# Chapter 1 Dynamic Programming and Bellman Equations

## Example: 0-1 Knapsack Problem

In this example, we will solve the 0-1 knapsack problem using deterministic dynamic programming (DP).

### 0-1 Knapsack Problem

The 0-1 knapsack problem [1] can be described as follows.
Given $n$ items, each with a weight $w_i > 0$ and a value $v_i$, $i=0,1,...,n-1$. Given a knapsack that has a limited weight capacity $W>0$, determine which items to include so that the total weight is less than or equal to the given limit $W$ and the total value is as large as possible. Assume that all weights $w_i, i=0,1,...,n-1$ and $W$ are integers. Note that $v_i\in\mathbb{R}, i=0,1,...,n-1$ are not necessarily integers.

### Problem Formulation

We can formulate the 0-1 knapsack problem into a finite-horizon deterministic DP problem as follows:

- Stage $i$: the time when we make decision on item $i$.
    
    We determine whether to include each item one by one. Let stage $i$ be the time when we decide whether to include item $i$ or not, $i=0,1,...,n-1$. Let stage $n$ be the final stage after all decisions.
    
- State $s_i$: the remaining weight capacity of the knapsack at stage $i$.
    
    By assumption, $s_i$ is an integer between $0$ and $W$.
    
- Action $a_i$:

    - $a_i=1$: to include item $i$ in the knapsack;
    - $a_i=0$: not to include item $i$ in the knapsack.
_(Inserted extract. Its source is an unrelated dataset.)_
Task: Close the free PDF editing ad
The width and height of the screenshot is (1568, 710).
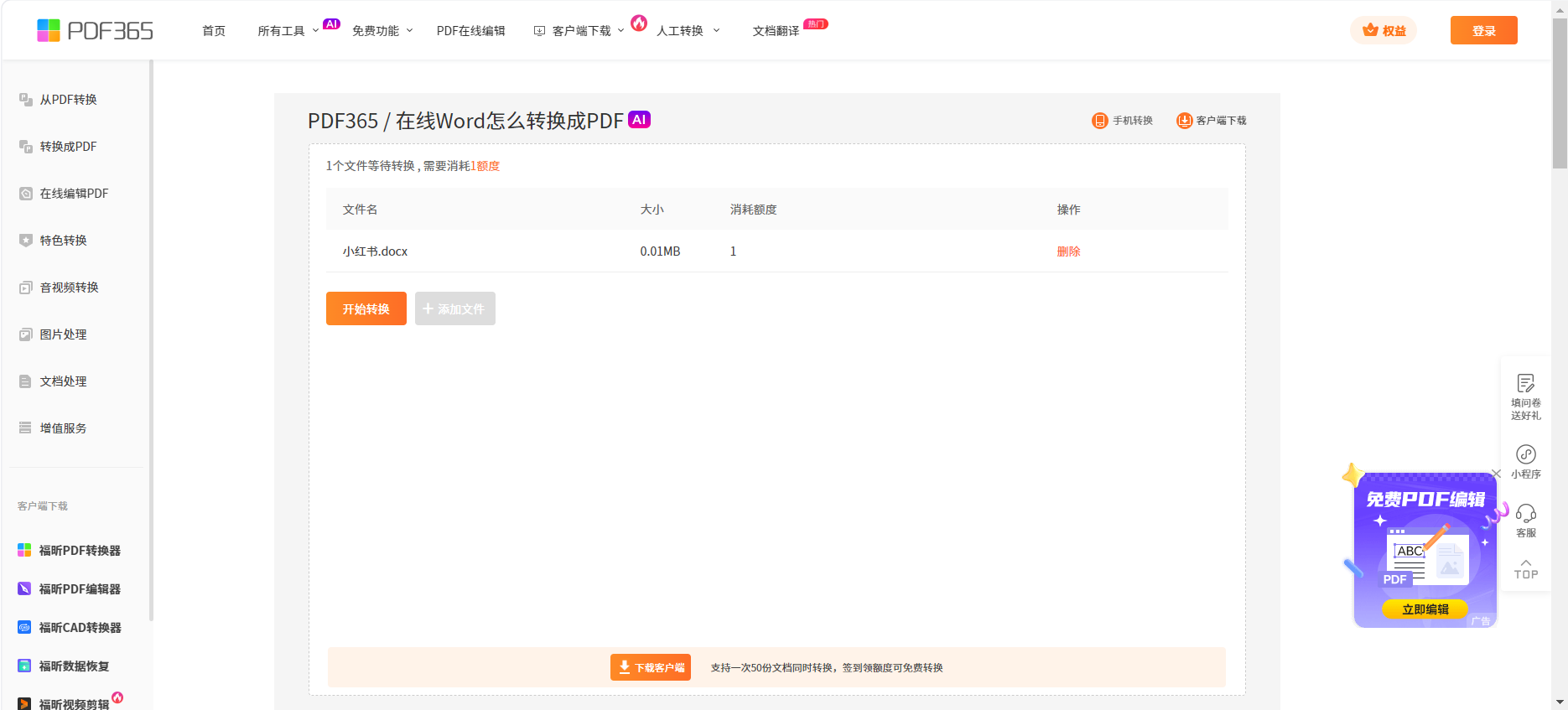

    Note that if $w_i > s_i$, i.e., the weight of item $i$ is larger than the remaining weight capacity of the knapsack, then $a_i=0$.
    
- Reward $r_i(s_i,a_i)$: 
    
    $r_i(s_i,a_i)=v_i$ if $a_i=1$ and $w_i \le s_i$;
    otherwise, $r_i(s_i,a_i)=0$.
    
- State transition function $f_i(s_i, a_i)$: 
    \begin{align*}
        s_{i+1} = f_i(s_i, a_i) = \begin{cases}
                s_i - w_i, & a_i=1, w_i \le s_i \\
                s_i, & a_i=0.
                \end{cases}
    \end{align*}
    
- Goal: maximize the total reward $\sum_{i=0}^{n-1} r_i(s_i,a_i)$, i.e., the total value in the knapsack, by finding the optimal sequence of actions $a_0,\ldots.a_{n-1}$.

### Value Function

Let $V_i(s_i)$ denote the optimal value function for state $s_i$ at stage $i$, defined by
$$
V_i(s_i) = \max_{a_i,...a_{n-1}} \sum_{j=i}^{n-1} r_j(s_j, a_j).
$$
The optimal value function $V_i(s_i)$ can be interpreted as the largest total value we can obtain given remaining weight capacity $s_i$ and items $i,i+1,...,n-1$. Note that $V_{n}(s_{n}) = 0$ by definition.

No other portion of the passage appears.